『ああ~!夢野さぁ~ん!』とCATVの車の助手席から、香澄さんが手を振っています。『この前、ありがとうねぇ~!』と叫び、その車は立ち去りました。
僕の姿を見つけて、声を掛けてくれたのでした。少し前まではテレビの中の人だったのが、今やその方と知り合いとなり、声まで掛けてくれるのです。
そして、夏祭り。盆踊り日がやって来ました。小さな空き地で、こじんまりと行われる田舎の盆踊り。しかし、もちろんCATVは取材に来られます。
夜7時からなのに、準備の進む6時からカメラは回され、取材をされています。時々、照明がつくと、その光の中心には必ず高橋香澄がいるのです。
さすがに有名人の彼女。お年寄り達には娘のように声を掛けられ、子供の達からは先生のように輪の中心にいました。流石に、これでは僕の出番はありません。
ところが…。飲み物は飲み放題だったために、氷の入れられた大きな容器には大量の飲み物が入れられていました。
僕も一本取ろうと手を伸ばすと、『高橋さんも飲んで!飲んで!』と係りのおばさんが声を掛けます。すぐに聞こえて来たのは、彼女の声でした。
『ありがとう!いいの~?』と言いながら、僕の隣で飲み物を抜いた香澄さん。すぐに、『夢野さんも楽しんでる~?』と声を掛けられます。

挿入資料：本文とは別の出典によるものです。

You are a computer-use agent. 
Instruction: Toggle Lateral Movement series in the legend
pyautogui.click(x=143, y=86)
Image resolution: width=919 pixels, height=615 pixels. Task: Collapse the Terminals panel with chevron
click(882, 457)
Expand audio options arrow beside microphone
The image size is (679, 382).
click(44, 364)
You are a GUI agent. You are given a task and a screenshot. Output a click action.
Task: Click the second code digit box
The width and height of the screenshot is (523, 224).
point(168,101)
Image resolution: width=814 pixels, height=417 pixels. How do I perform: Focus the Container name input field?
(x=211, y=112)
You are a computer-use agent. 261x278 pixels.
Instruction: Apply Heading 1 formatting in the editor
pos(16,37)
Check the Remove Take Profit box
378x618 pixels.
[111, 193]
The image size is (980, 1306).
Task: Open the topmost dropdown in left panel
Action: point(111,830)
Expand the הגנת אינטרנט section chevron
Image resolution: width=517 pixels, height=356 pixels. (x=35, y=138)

僕の存在にちゃんと気づいていたようです。そして、『ああ~、私いかんわ~。お祭り好き過ぎや!』とはしゃぎながら行かれました。忙しい方です。
照明が当てられ、みんなと盆踊りのする彼女の姿がありました。ちゃんと浴衣姿を用意して、ハチマキまでする徹底ぶり。
わざと大きな声をあげたりして、ちゃんとみんなが喜ぶすべを心得ているのです。『ちょっと休憩~!あぁ~、えらぁ~!』と輪から抜けた香澄さん。
再び、飲み物コーナーに現れ、『もう無理~!なんか飲ませて~!』とおばさん連中に声を掛けます。ここでも、コミュニケーションの上手さを見せられます。
『ちょっと持って。』と飲みかけのジュースを渡されました。本気ではしゃいでるのか、これも僕とのコミュニケーションなのかよく分かりません。
ハチマキを締めなおし、浴衣を直します。『また行くの?』と声を掛けると、『ちょっと休憩。最後にもう一回行く。』と答えました。
渡されたジュースを返すと、『踊らんの?』と聞かれます。『見るだけ~。』と言うと、『踊ればいいのに~。』と、しばらく彼女との会話を楽しみます。
そして、最後の総踊りの合図が掛かります。残り15分と言うことです。『行くよ~!』と彼女から合図が掛り、瞬間手を掴まれました。
『行くよ!ほんとに行くよ!』と彼女に引かれ、輪の中に無理矢理入らされました。真面目に踊るなんて、数年ぶりでした。
見よう見真似となりますが、香澄さんに乗せられてしまい、15分間なのに大汗をかきながら踊っていました。
音楽がとまり、盆踊り大会のお開きです。参加をされた皆さんから拍手が起こり、盛り上がります。
拍手を終えた香澄さん、『ちょっと肩かして。』と僕の肩に手を置いて、身体を休めます。
『はしゃぎ過ぎ違う?』とからかうと、『仕方ないやろ~!祭好きなんやから~。』と答えてくれました。
暗闇の中、僕の肩に置かれた彼女の手は、更に僕の手が包んでいたのでした。